Antônio Lapa Silva de Santana
Antônio Lapa Silva de Santana - Foto: Priscila Melo | Ag. A TARDE

Outra devota foi Heloisa Maria do Nascimento da Silva, de 75 anos, que prometeu que enquanto estiver viva, vai estar presente na lavagem. "Há muitos anos que eu venho e me sinto muito bem. Todo ano eu estou aqui, alegre, contente, vim pedir pela minha nora que está doente, pelo irmão dela, e agradecer os pedidos".

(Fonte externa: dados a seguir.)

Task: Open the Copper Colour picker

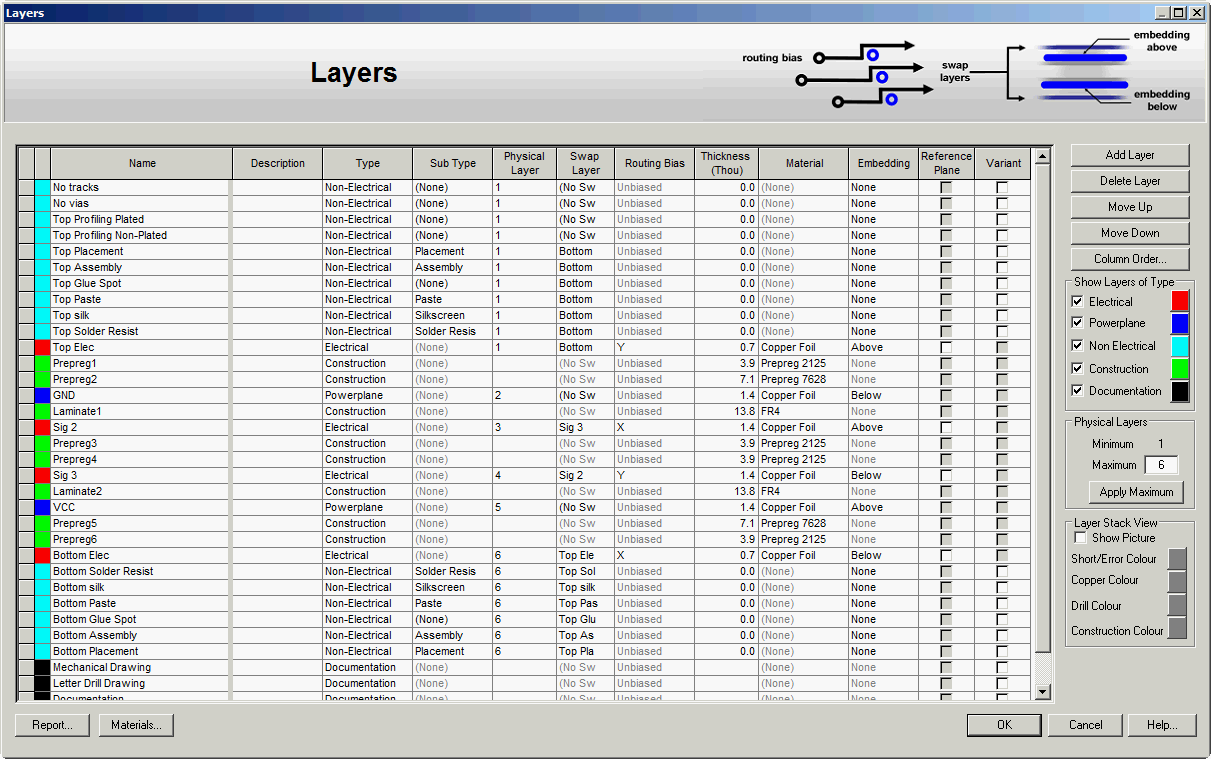Action: [1177, 581]
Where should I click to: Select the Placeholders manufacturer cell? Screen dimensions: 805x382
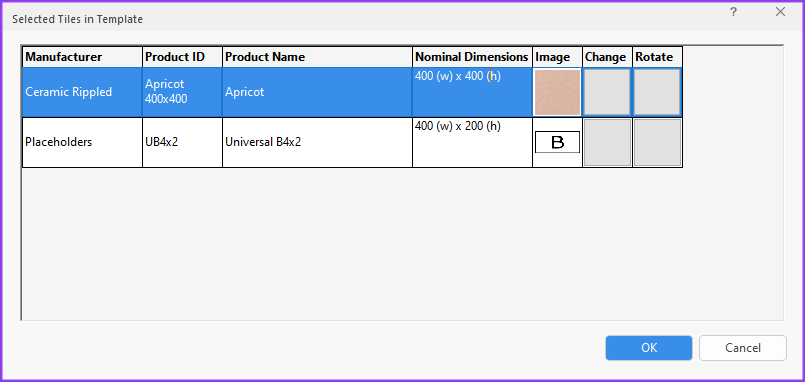82,142
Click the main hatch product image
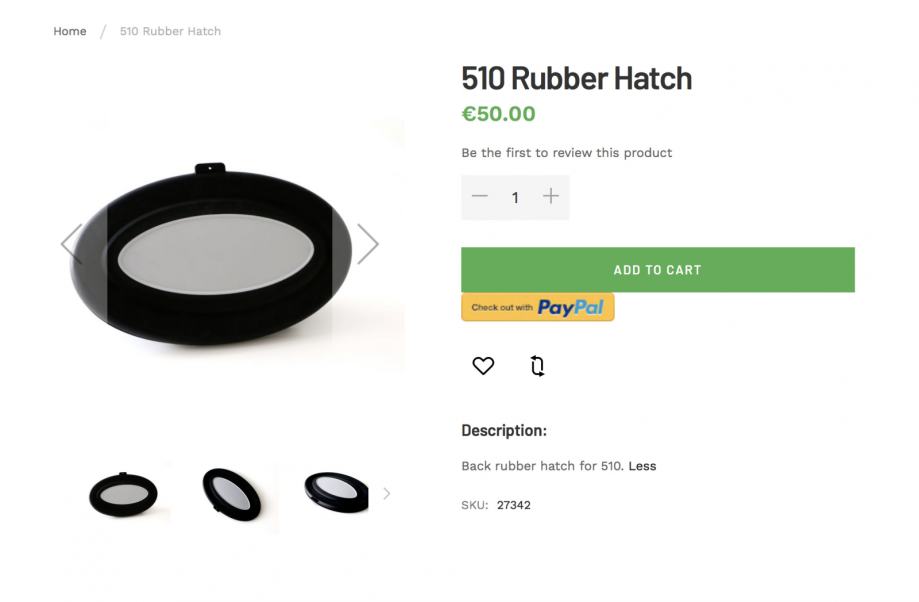The image size is (919, 602). point(211,254)
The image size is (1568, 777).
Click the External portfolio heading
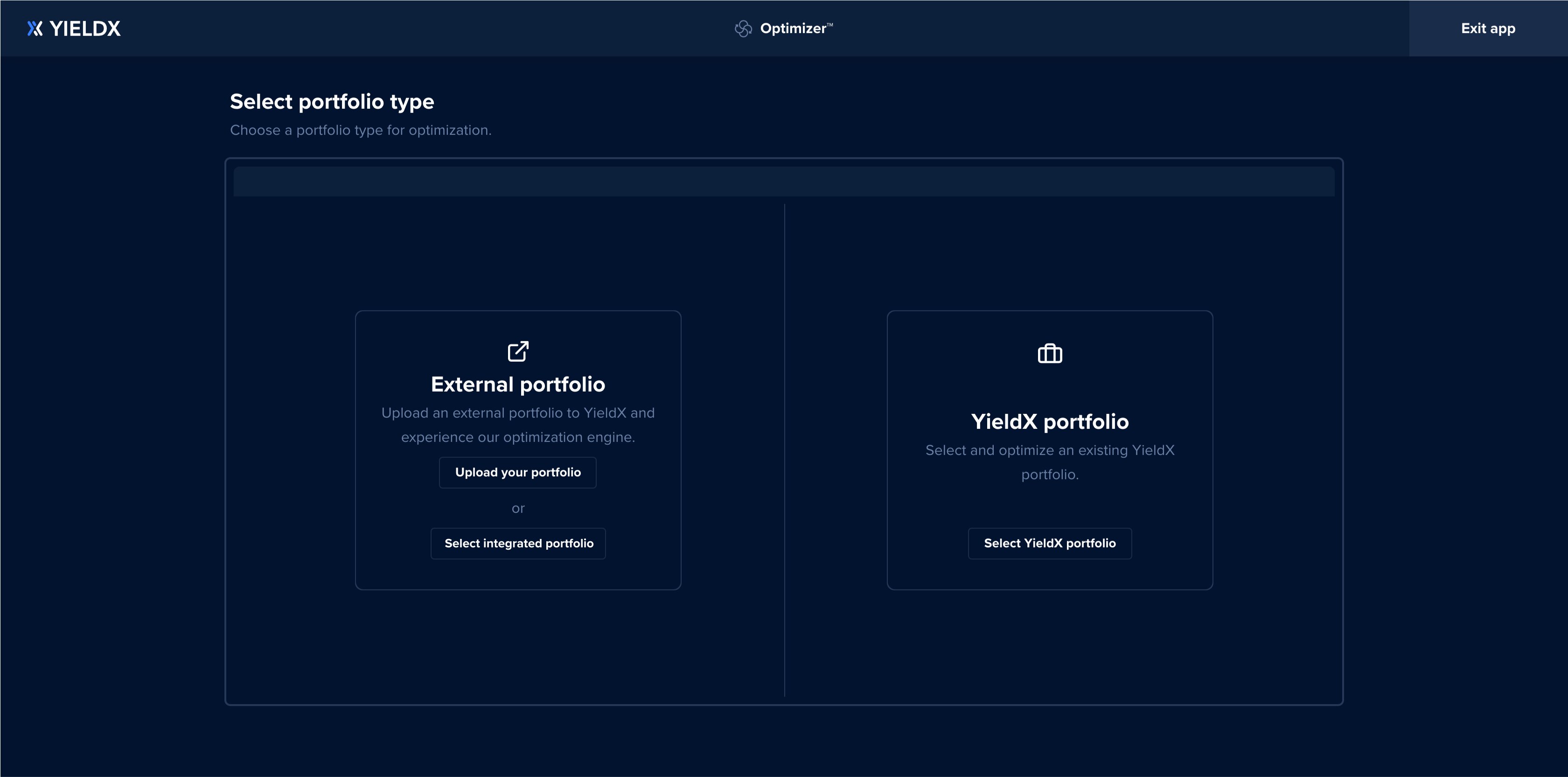tap(518, 384)
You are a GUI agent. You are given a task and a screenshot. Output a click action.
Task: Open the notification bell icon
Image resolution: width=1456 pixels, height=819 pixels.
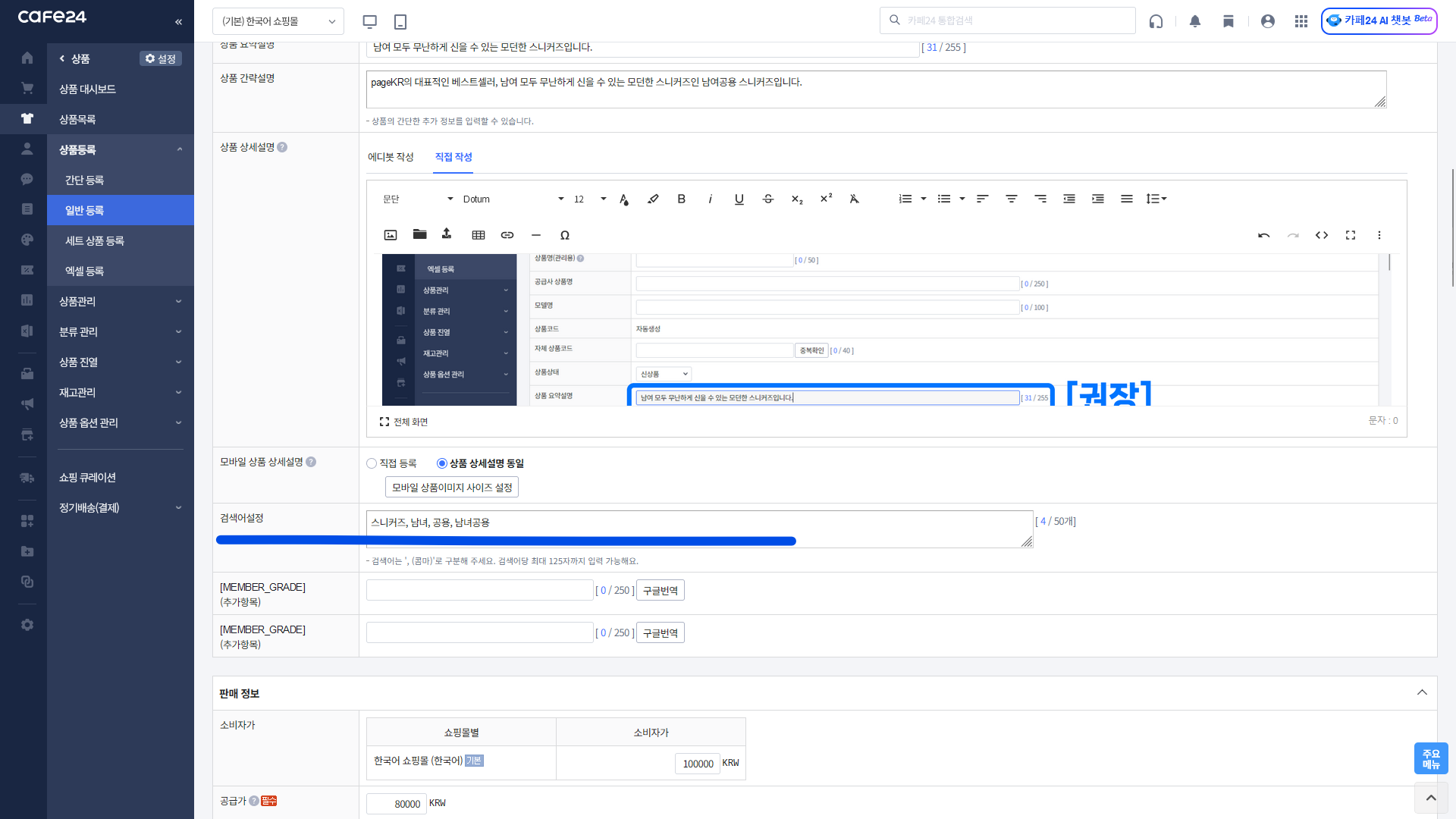[1195, 21]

Heloisa Maria do Nascimento da Silva
Heloisa Maria do Nascimento da Silva - Foto: Priscila Melo | Ag. A TARDE

A presença de pessoas de fora do estado também é recorrente, como Maria Ruth Alves Gonçalves de 67 anos, que veio de São Paulo prestigiar a lavagem. Ela faz parte do Grupo Afro Ilú Oba de Min, formado apenas por mulheres, que contou com 215 membros presentes. Ela falou também sobre a importância desta junção de culturas na celebração. "Esse sincretismo é muito importante pra gente. Então era muito importante vir e estar aqui neste momento, prestigiando também, estando junto com as baianas. Aqui é o melhor estado que existe no Brasil. Eu amo a Bahia, amo Salvador".

Maria Ruth Alves Gonçalves
Maria Ruth Alves Gonçalves - Foto: Priscila Melo | Ag. A TARDE

Mais um ponto característico dos eventos de multidões, são os vendedores. A TARDE falou com Bárbara Anjos, empreendedora que vende chapéus há mais de 15 anos, todo o ano presente na festa com seus produtos. "Nessa festa eu nunca tive o que falar porque as vendas são maravilhosas, todos os vendedores ficam felizes nessa festa". Segundo a comerciante, "o que mais sai aqui é boné branco e viseira".